* **EXERCISE DIRECTIONS**
Return the data below line for line, with no changes.
####
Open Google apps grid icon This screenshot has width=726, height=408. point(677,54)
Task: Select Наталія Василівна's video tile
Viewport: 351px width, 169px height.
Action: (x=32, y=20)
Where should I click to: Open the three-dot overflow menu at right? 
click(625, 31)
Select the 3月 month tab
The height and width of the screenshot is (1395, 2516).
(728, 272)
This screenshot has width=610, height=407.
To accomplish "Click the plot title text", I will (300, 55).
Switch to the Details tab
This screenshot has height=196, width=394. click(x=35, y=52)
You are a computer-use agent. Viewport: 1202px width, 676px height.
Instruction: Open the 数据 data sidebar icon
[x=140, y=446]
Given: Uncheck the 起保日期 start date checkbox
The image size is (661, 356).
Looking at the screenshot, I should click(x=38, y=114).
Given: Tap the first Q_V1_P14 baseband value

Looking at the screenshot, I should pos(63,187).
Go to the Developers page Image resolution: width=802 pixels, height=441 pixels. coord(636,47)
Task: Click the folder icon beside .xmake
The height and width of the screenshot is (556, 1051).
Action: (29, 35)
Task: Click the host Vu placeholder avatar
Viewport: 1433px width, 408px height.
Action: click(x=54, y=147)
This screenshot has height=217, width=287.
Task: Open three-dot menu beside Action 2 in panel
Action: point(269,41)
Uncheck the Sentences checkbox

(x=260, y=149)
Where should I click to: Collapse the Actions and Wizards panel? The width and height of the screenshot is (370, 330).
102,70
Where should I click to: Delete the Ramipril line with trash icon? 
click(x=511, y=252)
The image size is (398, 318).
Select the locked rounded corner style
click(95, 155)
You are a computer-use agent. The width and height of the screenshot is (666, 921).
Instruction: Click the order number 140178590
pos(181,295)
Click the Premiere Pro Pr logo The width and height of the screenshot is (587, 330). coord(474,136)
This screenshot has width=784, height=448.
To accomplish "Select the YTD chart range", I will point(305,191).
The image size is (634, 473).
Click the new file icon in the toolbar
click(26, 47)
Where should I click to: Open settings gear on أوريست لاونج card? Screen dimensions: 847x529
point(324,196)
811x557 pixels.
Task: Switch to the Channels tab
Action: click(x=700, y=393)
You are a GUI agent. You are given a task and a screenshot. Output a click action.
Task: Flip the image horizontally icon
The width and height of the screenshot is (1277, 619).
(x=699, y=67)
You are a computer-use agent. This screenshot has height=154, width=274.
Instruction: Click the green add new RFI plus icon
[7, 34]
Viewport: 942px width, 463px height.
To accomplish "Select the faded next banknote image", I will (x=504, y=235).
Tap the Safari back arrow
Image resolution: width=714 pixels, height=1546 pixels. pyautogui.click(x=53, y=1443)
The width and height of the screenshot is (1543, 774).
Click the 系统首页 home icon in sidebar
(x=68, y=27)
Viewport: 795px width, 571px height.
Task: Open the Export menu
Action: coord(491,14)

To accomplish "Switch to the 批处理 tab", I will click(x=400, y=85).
####
* **SOLUTION TO THIS EXERCISE**
Open Google apps grid icon This screenshot has width=726, height=408. point(677,54)
Task: Select Наталія Василівна's video tile
Viewport: 351px width, 169px height.
Action: (x=32, y=20)
Where should I click to: Open the three-dot overflow menu at right? 
click(625, 31)
Select the 3月 month tab
The height and width of the screenshot is (1395, 2516).
(728, 272)
This screenshot has width=610, height=407.
To accomplish "Click the plot title text", I will (300, 55).
Switch to the Details tab
This screenshot has height=196, width=394. click(x=35, y=52)
You are a computer-use agent. Viewport: 1202px width, 676px height.
Instruction: Open the 数据 data sidebar icon
[x=140, y=446]
Given: Uncheck the 起保日期 start date checkbox
The image size is (661, 356).
Looking at the screenshot, I should click(x=38, y=114).
Given: Tap the first Q_V1_P14 baseband value

Looking at the screenshot, I should pos(63,187).
Go to the Developers page Image resolution: width=802 pixels, height=441 pixels. coord(636,47)
Task: Click the folder icon beside .xmake
The height and width of the screenshot is (556, 1051).
Action: (29, 35)
Task: Click the host Vu placeholder avatar
Viewport: 1433px width, 408px height.
Action: click(x=54, y=147)
This screenshot has height=217, width=287.
Task: Open three-dot menu beside Action 2 in panel
Action: point(269,41)
Uncheck the Sentences checkbox

(x=260, y=149)
Where should I click to: Collapse the Actions and Wizards panel? The width and height of the screenshot is (370, 330).
102,70
Where should I click to: Delete the Ramipril line with trash icon? 
click(x=511, y=252)
The image size is (398, 318).
Select the locked rounded corner style
click(95, 155)
You are a computer-use agent. The width and height of the screenshot is (666, 921).
Instruction: Click the order number 140178590
pos(181,295)
Click the Premiere Pro Pr logo The width and height of the screenshot is (587, 330). coord(474,136)
This screenshot has width=784, height=448.
To accomplish "Select the YTD chart range", I will point(305,191).
The image size is (634, 473).
Click the new file icon in the toolbar
click(26, 47)
Where should I click to: Open settings gear on أوريست لاونج card? Screen dimensions: 847x529
point(324,196)
811x557 pixels.
Task: Switch to the Channels tab
Action: click(x=700, y=393)
You are a GUI agent. You are given a task and a screenshot. Output a click action.
Task: Flip the image horizontally icon
The width and height of the screenshot is (1277, 619).
(x=699, y=67)
You are a computer-use agent. This screenshot has height=154, width=274.
Instruction: Click the green add new RFI plus icon
[7, 34]
Viewport: 942px width, 463px height.
To accomplish "Select the faded next banknote image", I will (x=504, y=235).
Tap the Safari back arrow
Image resolution: width=714 pixels, height=1546 pixels. pyautogui.click(x=53, y=1443)
The width and height of the screenshot is (1543, 774).
Click the 系统首页 home icon in sidebar
(x=68, y=27)
Viewport: 795px width, 571px height.
Task: Open the Export menu
Action: coord(491,14)

To accomplish "Switch to the 批处理 tab", I will click(x=400, y=85).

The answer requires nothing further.